За конем шли два жреца в белых балахонах с дубовыми венками на головах. Балахоны их были подпоясаны широким пурпуровым поясом. Каждый из них держал в руках длинный жертвенный нож.
За жрецами шли обреченные на жертву: отрок и отроковица.
Несчастные были покрыты с головы до ног холщовым мешком.
Они не шли, а скорее были несомы: их вели и поддерживали четверо жреческих прислужников.
Вслед за обреченными, окруженный множеством венедов, ехал сам Болемир, виновник настоящего торжества.
Как-то тупо и странно смотрел он на всю эту торжественную процессию.
Напоминала ли она ему что-либо грустное или он, по обыкновению победителей и как новый могущественный царь славянский, считал для себя подобную жертву совершенно естественной и необходимой, только он не подавал ни малейшего признака участия к тому, что вокруг него происходит.
За Болемиром пешком и на конях тянулась громада венедов-победителей, а за ними — сотни кыян, одетых в самые разнообразные праздничные одежды.
Приблизившись к приготовленному костру, белый конь вдруг заиграл, начал весело подниматься на дыбы и заржал тем веселым, тем гордо-сознательным голосом, которым дикие свободные кони ржут, почуяв близость таких же, как и они, свободных и быстрых, как ветер, обитателей беспредельных зеленеющих степей.
Вся толпа народа, двигавшаяся к костру, как один человек, издала крики радости, потому что она слышала явное предзнаменование, что предполагаемая жертва угодна Перуну и будет принята им с любовью.
Значение коня кончилось, и его снова повели в священную рощу, до нового требования.
Начиналось значение жрецов.
Подойдя к жертвенному камню, оба жреца пали пред ним ниц.
Полежав таким образом некоторое время, они встали и начали осенять камень какими-то таинственными знаками ножом и руками.
После этого к ним подвели отрока и отроковицу.
С них сняли мешки, и несчастные предстали перед народом во всем ужасе ожидающей их участи.
Бледные, дрожащие, с дико блуждающими взорами, они, казалось, потеряли всякое сознание и походили на ягнят, в глазах которых режут их кормилицу-мать.
Затем в груду хвороста, который был накидан в середину костра, один из жрецов, шепча про себя молитву, кинул искру священного огня.
Огонь этот был принесен из священной рощи и получился от трения одного дерева о другое в священной же роще.
Костер быстро вспыхнул, а пламя сразу высоко поднялось к небесам.
Это было новым знаком того, что жертва угодна Перуну и будет им принята с любовью.
Далее следовала главная часть жертвоприношения — зарезывание обреченных.
Первым был зарезан отрок.
Он даже не вскрикнул, когда нож жреца коснулся его горла; тихо, как подкошенный колос, он упал на землю.
Жрец сейчас же обрубил у него руки, ноги и голову.
Сначала на костер была брошена голова, потом руки, а потом ноги.

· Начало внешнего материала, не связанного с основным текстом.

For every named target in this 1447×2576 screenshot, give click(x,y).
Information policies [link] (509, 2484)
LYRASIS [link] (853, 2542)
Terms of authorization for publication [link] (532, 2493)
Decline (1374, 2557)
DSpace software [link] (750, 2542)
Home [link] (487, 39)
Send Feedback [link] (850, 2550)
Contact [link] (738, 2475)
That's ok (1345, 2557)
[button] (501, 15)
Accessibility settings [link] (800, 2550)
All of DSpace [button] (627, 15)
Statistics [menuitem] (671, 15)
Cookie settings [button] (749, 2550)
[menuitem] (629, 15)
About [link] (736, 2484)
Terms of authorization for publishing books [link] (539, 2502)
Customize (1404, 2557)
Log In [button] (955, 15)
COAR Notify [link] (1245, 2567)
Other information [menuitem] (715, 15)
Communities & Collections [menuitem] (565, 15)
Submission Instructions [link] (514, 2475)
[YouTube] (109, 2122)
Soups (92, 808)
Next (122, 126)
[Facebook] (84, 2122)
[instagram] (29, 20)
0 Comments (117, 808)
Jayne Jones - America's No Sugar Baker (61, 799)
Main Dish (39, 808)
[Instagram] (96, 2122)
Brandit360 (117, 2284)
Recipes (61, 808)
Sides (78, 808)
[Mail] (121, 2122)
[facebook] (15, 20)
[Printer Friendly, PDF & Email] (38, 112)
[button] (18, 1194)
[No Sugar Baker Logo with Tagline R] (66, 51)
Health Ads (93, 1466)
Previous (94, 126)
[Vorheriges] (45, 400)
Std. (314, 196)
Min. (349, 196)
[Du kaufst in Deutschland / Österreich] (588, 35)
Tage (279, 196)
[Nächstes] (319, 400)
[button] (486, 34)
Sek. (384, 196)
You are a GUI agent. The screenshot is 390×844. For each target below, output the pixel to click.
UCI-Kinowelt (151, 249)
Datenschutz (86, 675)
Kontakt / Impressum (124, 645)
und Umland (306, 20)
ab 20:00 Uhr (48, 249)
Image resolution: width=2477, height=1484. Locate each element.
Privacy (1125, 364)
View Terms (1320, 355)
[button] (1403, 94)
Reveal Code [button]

Синеватым и смрадным пламенем вспыхнул костер, когда на него упало человеческое мясо.
С каждой минутой смрад становился сильнее и тяжелее, но народ, исполненный божественного настроения, казалось, не только с охотой, но даже с наслаждением вдыхал в себя этот отвратительный запах…
Вскоре огонь снова запылал яркими светлыми полосами, испуская легкий, синеватый дымок.
Очередь была за отроковицей.
С отроковицей не так легко было справиться.
Несчастная девушка, полная, вероятно, надежд на жизнь и счастье, не хотела умирать за благо народное, которого она еще не понимала.
Она долго билась, стонала, кричала, молила о пощаде.
— Матушка! — кричала она. — Ратуй меня, бедную! Ратуй!..
В ответ ей в толпе народа, которая находилась ближе к костру, раздалось дикое, неудержимое рыдание, из которого тяжело и быстро вырывались болезненные, многострадальные слова:
— Дочь моя! Дочь!..
Народ молчал. В воздухе тоже была тишина невообразимая. Яркое летнее солнце высоко уже стояло на небе и благодатно освещало и весь Киев и всю эту громадную толпу народа, собравшуюся для бесчеловечного зрелища. Только один Днепр, на берегу которого происходила эта страшная, бесцельная картина, спокойно, точно с недовольством и озлоблением, плескался и урчал, неся свои возмутившиеся воды далеко-далеко от места безумного приношения. Зато истукан Перун, ярко освещаемый и лучами летнего солнца и пламенем разгоревшегося костра, стоял во сем величии языческого бога и как бы торжествовал свою языческую кровавую славу…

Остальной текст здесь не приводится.